**Passage source:**
= = = = = = =

Selon la jurisprudence, l'arbitraire, prohibé par l'art. 9 Cst., ne résulte pas du seul fait qu'une autre solution pourrait entrer en considération ou même qu'elle serait préférable; le Tribunal fédéral ne s'écarte de la solution retenue par l'instance précédente que si elle est manifestement insoutenable, méconnaît gravement une norme ou un principe juridique clair et indiscuté ou si elle heurte de manière choquante le sentiment de la justice ou de l'équité. Il ne suffit pas que la motivation de la décision soit insoutenable; encore faut-il qu'elle soit arbitraire dans son résultat (ATF 135 V 2 consid. 1.3 p. 4; 134 I 263 consid. 3.1 p. 265 s. et les arrêts cités). Il appartient au recourant de démontrer l'arbitraire de la décision attaquée, conformément aux exigences de motivation déduites de l'art. 106 al. 2 LTF (ATF 134 I 263 consid. 3.1 p. 265; 133 I 149 consid. 3.1 p. 153 et les références).

= = = = = = =

**Données sources:**

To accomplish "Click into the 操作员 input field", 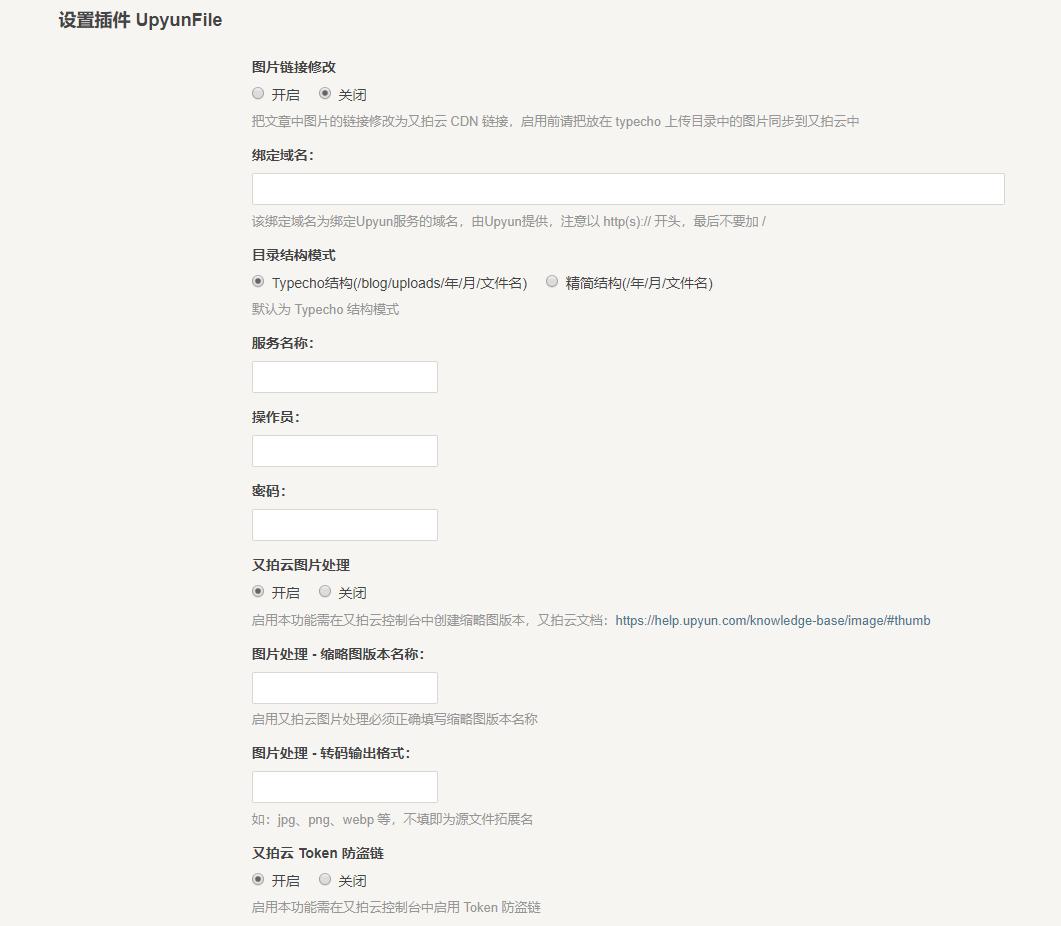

= = = = = = =

**Tâches à réaliser:**
#1 Traduisez en anglais cette phrase du passage sur l'arbitraire : « Il ne suffit pas que la motivation de la décision soit insoutenable; encore faut-il qu'elle soit arbitraire dans son résultat (ATF 135 V 2 consid. 1.3 p. 4; 134 I 263 consid. 3.1 p. 265 s. et les arrêts cités). »
#2 Présentez sous forme de liste le paragraphe du passage sur l'arbitraire qui commence par « Selon la jurisprudence », en conservant ses faits essentiels.
#3 Poursuivez le passage sur l'arbitraire après sa dernière phrase.
Les données ne sont d'aucune utilité pour ce travail.

**Résultats par tâche:**
#1 It is not enough for the reasoning of the decision to be untenable; it must also be arbitrary in its result (ATF 135 V 2 consid. 1.3 p. 4; 134 I 263 consid. 3.1 p. 265 f. and the judgments cited).

#2
- Selon l'art. 9 Cst., l'arbitraire est prohibé. Il ne découle pas du seul fait qu'une autre solution serait envisageable, ou même préférable.
- Le Tribunal fédéral ne s'écarte de la solution de l'instance précédente que si elle remplit l'une de ces conditions :
  - elle est manifestement insoutenable ;
  - elle méconnaît gravement une norme ou un principe juridique clair et indiscuté ;
  - elle heurte de manière choquante le sentiment de la justice ou de l'équité.
- Une motivation insoutenable ne suffit pas : la décision doit aussi être arbitraire dans son résultat (ATF 135 V 2 ; 134 I 263).
- Il incombe au recourant de démontrer l'arbitraire, selon les exigences de motivation de l'art. 106 al. 2 LTF (ATF 134 I 263 ; 133 I 149).

#3
 
3.2 Pour qu'une personne soit placée en détention préventive, il doit exister à son égard des charges suffisantes ou des indices sérieux de culpabilité, c'est-à-dire des raisons plausibles de la soupçonner d'avoir commis une infraction. L'intensité des charges propres à motiver un maintien en détention préventive n'est pas la même aux divers stades de l'instruction pénale; si des soupçons, même encore peu précis, peuvent être suffisants dans les premiers temps de l'enquête, la perspective d'une condamnation doit apparaître vraisemblable après l'accomplissement des actes d'instruction envisageables (ATF 116 Ia 143 consid. 3c p. 146; Gérard Piquerez, Traité de procédure pénale suisse, 2e éd., 2006, p. 540 et les références).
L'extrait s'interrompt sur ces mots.